Lines with the word "download": copy all of them from the entries below.

○ ○ ○ ○

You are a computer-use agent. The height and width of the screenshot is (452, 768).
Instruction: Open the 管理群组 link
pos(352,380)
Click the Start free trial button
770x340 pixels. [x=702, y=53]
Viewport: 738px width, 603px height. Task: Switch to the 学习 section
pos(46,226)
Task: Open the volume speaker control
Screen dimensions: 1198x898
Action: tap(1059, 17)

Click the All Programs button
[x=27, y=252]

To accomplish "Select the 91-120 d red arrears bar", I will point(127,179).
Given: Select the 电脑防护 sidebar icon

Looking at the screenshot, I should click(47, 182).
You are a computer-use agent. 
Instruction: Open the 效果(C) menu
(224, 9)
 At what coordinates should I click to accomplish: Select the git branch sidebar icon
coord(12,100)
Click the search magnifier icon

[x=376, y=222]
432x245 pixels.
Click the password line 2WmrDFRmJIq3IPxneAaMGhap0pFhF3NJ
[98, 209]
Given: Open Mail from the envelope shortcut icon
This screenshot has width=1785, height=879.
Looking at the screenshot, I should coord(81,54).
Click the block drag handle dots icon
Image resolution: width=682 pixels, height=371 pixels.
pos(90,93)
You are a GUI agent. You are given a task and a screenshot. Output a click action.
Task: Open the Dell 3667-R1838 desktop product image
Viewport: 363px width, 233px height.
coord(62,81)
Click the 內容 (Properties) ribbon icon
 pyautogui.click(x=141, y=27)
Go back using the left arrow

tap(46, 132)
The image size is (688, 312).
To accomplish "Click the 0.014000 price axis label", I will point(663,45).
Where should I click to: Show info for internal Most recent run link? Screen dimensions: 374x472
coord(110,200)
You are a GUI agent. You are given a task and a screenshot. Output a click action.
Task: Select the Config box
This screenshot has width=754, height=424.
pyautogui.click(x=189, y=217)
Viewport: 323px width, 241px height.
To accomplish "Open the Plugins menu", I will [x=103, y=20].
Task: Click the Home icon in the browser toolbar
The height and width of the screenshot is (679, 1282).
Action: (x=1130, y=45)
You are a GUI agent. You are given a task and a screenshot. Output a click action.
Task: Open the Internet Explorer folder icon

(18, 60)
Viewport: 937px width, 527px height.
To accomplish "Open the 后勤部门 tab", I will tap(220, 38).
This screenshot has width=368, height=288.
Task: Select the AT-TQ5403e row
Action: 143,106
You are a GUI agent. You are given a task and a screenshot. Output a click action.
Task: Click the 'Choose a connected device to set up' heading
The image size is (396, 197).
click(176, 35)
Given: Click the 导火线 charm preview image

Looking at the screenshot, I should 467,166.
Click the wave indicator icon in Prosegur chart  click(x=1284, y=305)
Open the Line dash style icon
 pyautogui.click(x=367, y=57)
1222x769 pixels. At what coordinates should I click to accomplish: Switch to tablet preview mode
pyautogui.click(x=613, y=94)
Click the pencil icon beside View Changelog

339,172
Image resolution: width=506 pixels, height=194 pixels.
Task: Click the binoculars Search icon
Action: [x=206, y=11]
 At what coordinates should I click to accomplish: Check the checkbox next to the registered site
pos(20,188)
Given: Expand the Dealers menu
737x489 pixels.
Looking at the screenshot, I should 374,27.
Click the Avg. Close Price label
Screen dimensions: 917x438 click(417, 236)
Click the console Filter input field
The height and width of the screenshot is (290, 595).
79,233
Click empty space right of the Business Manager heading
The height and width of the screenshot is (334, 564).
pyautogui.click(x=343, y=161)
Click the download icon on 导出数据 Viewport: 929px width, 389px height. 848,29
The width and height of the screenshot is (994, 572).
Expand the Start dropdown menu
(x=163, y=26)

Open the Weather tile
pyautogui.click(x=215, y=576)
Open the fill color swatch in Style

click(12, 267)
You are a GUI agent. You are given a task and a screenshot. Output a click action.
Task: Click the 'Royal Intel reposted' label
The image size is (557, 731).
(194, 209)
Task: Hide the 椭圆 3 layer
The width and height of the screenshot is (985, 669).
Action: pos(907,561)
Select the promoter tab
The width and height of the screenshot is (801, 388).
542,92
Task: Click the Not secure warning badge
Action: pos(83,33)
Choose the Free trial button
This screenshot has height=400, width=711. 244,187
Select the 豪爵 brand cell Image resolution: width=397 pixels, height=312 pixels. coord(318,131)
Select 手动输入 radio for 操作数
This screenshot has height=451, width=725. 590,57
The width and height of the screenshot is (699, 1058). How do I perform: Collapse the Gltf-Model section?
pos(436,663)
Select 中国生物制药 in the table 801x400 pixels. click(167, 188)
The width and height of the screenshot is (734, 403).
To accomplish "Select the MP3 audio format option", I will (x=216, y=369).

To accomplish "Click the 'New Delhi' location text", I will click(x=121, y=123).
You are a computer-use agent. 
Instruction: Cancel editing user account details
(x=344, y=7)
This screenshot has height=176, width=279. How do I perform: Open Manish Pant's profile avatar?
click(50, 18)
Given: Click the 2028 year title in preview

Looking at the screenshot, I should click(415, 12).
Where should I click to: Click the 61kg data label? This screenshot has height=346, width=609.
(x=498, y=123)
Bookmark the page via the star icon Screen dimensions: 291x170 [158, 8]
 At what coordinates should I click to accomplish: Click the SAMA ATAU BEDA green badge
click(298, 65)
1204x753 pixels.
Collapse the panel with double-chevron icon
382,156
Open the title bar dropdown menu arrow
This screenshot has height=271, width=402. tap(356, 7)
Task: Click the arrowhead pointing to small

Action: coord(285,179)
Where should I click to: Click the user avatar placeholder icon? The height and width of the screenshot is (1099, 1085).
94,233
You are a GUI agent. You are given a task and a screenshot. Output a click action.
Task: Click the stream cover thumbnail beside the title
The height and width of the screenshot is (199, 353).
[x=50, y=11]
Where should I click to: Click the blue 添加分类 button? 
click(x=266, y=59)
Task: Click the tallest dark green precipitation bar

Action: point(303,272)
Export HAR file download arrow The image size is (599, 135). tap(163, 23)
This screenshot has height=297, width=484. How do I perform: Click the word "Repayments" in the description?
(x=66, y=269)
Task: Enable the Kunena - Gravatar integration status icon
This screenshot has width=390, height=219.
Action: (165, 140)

○ ○ ○ ○

● REPLY TO THE TASK
Click the download icon on 导出数据 Viewport: 929px width, 389px height. 848,29
Export HAR file download arrow The image size is (599, 135). tap(163, 23)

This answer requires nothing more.